KCUR health reporter Alex Smith has won a national Edward R. Murrow Award for a radio feature about a deaf man who regained his hearing through cochlear implants.
The prestigious award in the large-market radio category from the Radio Television Digital News Association honors outstanding achievements in electronic journalism. The award is named after famed CBS broadcast journalist Edward R. Murrow, best known for his radio dispatches from London during World War II.
Smith’s piece focuses on Kansas City native Rob Jefferson, a man in his mid-50s who had been deaf for about 15 years before the implants enabled him to regain his hearing.
“In addition to telling Rob’s story, I tried to re-create his actual experience of relearning to hear,” Smith says, describing the feature. “Cochlear implants were a godsend for him, but he also describes getting them as a confusing, overwhelming and even scary experience. My hope is that the piece as a listening experience is at times confusing and disorienting, but that it also provides a hint of Rob’s journey of rediscovery of the world of sound.”

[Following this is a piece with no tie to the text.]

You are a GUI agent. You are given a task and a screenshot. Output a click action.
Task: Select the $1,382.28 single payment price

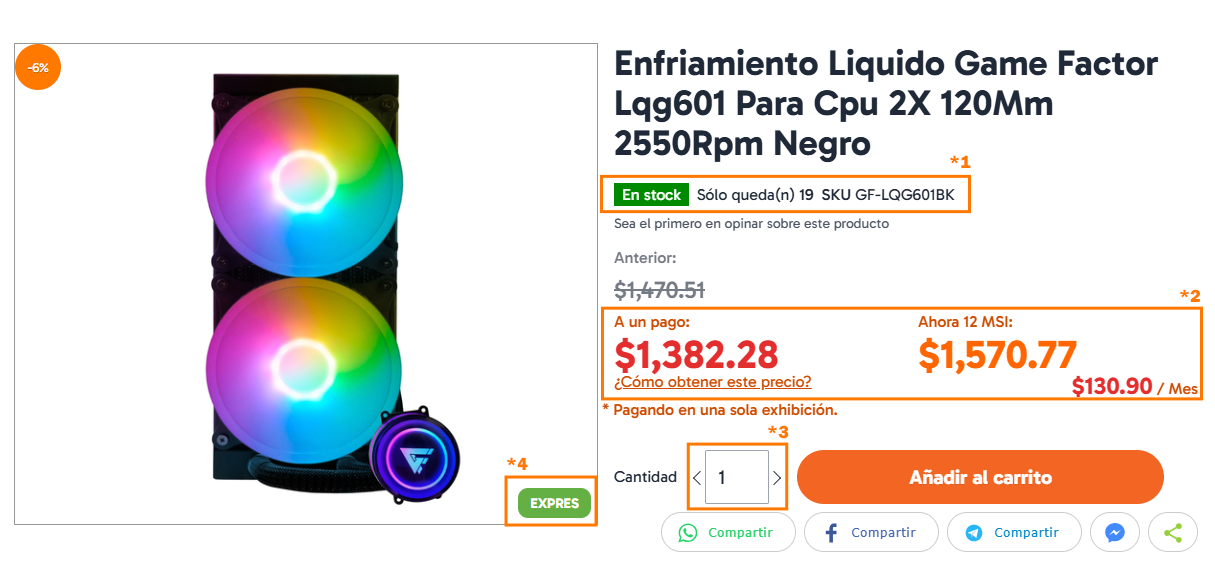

Smith learned of Jefferson when he was working on a story about research into potential cures for hearing loss. The two met in a coffee shop, where Smith asked Jefferson what it was like to lose his hearing. Jefferson told him he had felt isolated and disconnected from other people.
“But after the interview was over, we continued to talk, and he told me about getting cochlear implants and the process of relearning how to hear,” Smith says. “Jefferson is a reserved, Midwestern guy, but he teared up describing hearing birds for the first time since he was a teenager, rediscovering the Beatles and the sound of his wife saying, ‘I love you.’”
Smith says that he finished the interview with a renewed appreciation for his own sense of hearing “and found myself paying more attention to ordinary noises.”
“Even weeks later, I continued to think about the scenes he described and wondered if I could recreate his experience using radio tools. I called Rob and told him my idea, and he agreed to come to the studio for another interview,” Smith says, explaining how the piece took shape.
Smith joined KCUR in 2006 as an assistant producer. He later helped produce “KC Currents,” a weekly, community-oriented magazine program that aired on KCUR from 2006 through 2014.
In January 2014, he started working on air as a health/science reporter. He received the Kansas Association of Broadcasters’ Tony Jewell Award for Community Service in 2016 for a series of stories on health outcomes in Wyandotte County.
Smith graduated in 2002 from the University of Missouri-Kansas City, where he majored in communications studies. Before becoming a journalist, he studied electronic music and sound design for theater – background he drew upon to enhance the Jefferson feature with sound elements.
Smith is married to Gina Kaufmann, host of KCUR’s “Central Standard” talk show. They have a son, Ari, who just turned one.